One, two, three, four, five, six. One, two, three, four, five, six. One, two, three, four, five, six. It had been a while since I relied on the reassuring repetition of those numbers, but over the last 4 months they had become, once again, a regular part of my daily routine. Taps off. Gas off. Window shut. Door locked, one, two, three.
That was how I now left the house in the morning, whispering this sequence to myself, sometimes having to repeat it over and over until I felt just about comfortable enough to leave.
Although I was unaware at the time, I have had obsessive compulsive symptoms since being a teenager, which, for the most part, had disappeared in my mid-twenties. Some years later, as I entered my final year of medical school, they resurfaced. I felt unprepared for its return, overwhelmed by symptoms that I didn’t fully understand.
The distressing thoughts had also evolved and now often related to my time on the wards. I worried obsessively about contamination of the sterile field in theatre, of mixing up blood samples and of needle-stick injuries.
These thoughts led to me compulsively checking and rechecking, or seeking reassurance from seniors. The anxiety settled in the bottom of my stomach and wrapped itself around my chest so I felt as though I was walking with a heaviness that I couldn’t get any rest from carrying.

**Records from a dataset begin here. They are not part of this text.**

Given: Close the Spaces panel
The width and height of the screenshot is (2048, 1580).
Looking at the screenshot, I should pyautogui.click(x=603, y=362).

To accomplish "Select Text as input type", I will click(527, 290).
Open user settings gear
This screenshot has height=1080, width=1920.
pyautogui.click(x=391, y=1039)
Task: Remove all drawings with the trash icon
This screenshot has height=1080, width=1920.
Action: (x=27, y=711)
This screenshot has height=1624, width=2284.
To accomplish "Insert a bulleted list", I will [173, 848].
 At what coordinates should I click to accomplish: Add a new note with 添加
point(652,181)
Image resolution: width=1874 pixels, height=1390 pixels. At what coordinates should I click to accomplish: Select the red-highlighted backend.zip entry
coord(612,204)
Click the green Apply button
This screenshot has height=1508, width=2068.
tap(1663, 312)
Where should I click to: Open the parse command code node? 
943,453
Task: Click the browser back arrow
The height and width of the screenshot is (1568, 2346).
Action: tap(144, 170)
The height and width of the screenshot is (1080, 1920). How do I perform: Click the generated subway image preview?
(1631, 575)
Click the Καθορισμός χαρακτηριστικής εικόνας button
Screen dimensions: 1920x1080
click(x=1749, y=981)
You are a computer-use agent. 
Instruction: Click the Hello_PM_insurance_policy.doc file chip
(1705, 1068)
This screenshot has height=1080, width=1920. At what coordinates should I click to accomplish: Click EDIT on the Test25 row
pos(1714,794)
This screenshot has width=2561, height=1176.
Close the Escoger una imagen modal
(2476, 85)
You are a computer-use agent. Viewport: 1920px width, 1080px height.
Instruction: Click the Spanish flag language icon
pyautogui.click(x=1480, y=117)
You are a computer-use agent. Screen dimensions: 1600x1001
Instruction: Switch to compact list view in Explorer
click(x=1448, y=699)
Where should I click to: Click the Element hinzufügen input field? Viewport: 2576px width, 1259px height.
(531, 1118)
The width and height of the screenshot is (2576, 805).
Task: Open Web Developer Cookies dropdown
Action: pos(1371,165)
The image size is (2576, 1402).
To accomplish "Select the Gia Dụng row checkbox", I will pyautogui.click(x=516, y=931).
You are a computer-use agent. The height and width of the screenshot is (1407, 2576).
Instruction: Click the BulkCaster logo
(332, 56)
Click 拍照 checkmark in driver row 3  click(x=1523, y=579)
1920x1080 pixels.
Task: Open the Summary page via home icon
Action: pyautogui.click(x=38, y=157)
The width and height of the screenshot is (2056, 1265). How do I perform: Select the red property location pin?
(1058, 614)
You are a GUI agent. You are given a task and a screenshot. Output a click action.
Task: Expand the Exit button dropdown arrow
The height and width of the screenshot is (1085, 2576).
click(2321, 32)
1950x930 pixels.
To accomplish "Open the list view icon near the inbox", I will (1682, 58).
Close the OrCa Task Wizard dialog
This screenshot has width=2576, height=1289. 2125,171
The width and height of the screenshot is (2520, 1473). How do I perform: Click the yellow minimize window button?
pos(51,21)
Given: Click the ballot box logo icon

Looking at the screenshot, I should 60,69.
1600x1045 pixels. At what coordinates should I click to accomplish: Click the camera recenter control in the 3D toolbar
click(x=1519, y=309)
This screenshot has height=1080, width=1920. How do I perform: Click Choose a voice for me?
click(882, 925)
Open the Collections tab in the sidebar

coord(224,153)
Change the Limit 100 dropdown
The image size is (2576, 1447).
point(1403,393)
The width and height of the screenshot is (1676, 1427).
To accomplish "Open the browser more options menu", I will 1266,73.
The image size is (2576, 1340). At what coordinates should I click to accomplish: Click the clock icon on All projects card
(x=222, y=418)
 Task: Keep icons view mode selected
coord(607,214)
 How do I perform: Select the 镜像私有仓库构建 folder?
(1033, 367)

As I started my placement in general practice, I was relieved to have a break from the wards, and what I hoped would be a break from the unsettling images circulating around my brain. And for the most part it was. However, after a while, the thoughts I dreaded started to creep through. During one clinic, my supervising GP told me that this was the time in my training to really be enjoyed, where I could learn and make mistakes knowing my seniors would be there as the necessary safety net. I welled up, and did my best to discretely blink the tears away.
The truth was, at that time, I was getting very little enjoyment from medicine and was contemplating whether I was better suited to a different career. I had used to love my time on clinical placements, and as a graduate entry student, who had experienced the monotony of office life, I was always so appreciative of the privilege of studying medicine. However, now, it felt as though every day was a huge effort to quieten my brain from the numerous obsessions and compulsions that overwhelmed it.
Towards the end of my placement, I called a patient in for a routine medication review. I asked her about how she felt about the antidepressants she was on. She said she was happy and was seeing an improvement. While I tapped my notes into the computer the patient sat quietly, taking deep breaths as if bracing herself to jump from a diving board.
When she spoke again the words tumbled out as if they themselves were jumping into the swimming pool, one after the other, with an almighty splash. I looked up at her, her distress was visceral. She spoke of the years of silence, of family secrecy, of the shame that followed her. She spoke of her childhood, overshadowed by images of ‘that man’.
She gave few specific details and when she tried to it caused her to retch uncontrollably. She spoke of her fear of talking today, but how she couldn’t continue in this state. She retched again. I took her through to see the GP and I watched as the doctor compassionately and gently planned her a path to access support. She left the room looking a little lighter and I left feeling a mixture of awe and sadness.
SELF-CARE
The experience highlighted to me the profound effect of shame. It is enforced by family, by society, and by ourselves, making the act of ridding yourself of it especially courageous. It reminded me why I found it so difficult to articulate the battles I was having.
In a survey on mental illness within the medical profession, 53% of doctors questioned: ‘felt that stigma had affected how they felt about their illness. The prevalent themes in the comments were “failure” and “the perception of the illness as a choice.”’ In addition, 55% reported that stigma delayed their access to support.1
I relate with this idea of feeling my problems are one of choice, and as such my inability to cure myself of the symptoms represents my failure as a future doctor. As Dr Clare Gerada explains: ‘The relationship between doctors and patients rests on the unconscious assumption that patients embody illness and, in contrast, doctors stand for health and immortality.’ 2
In learning to become a doctor, I had imposed these ideas of infallibility on myself, which ironically only made it harder to reach said goal. Gerada suggests, however, that the emphasis should be on self-care because overall ‘pulling one’s own oxygen mask down first is better for doctors and better for the patients they serve.’ 2
I haven’t forgotten my patient’s bravery, nor how she reminded me of the incredible impact a doctor can have on a patient’s life, and vice versa. I have set about putting my own oxygen mask on. I was able to speak to my university, to my own GP, to my friends, and start cognitive behavioural therapy.
The more I spoke, the less I had to hide my distress and as a consequence, the less distressed I felt. I have come to look at my ‘failures’, not as opposition to, but, rather as the means to success.
As writer Elizabeth Day puts it, ‘success only existed because of the failures that had come before.’ 3
So while I may occasionally need to count, now I mostly spend my time counting myself fortunate for the support I have, the career I will have, and for my failures, that as it turns out, are not really failures after all.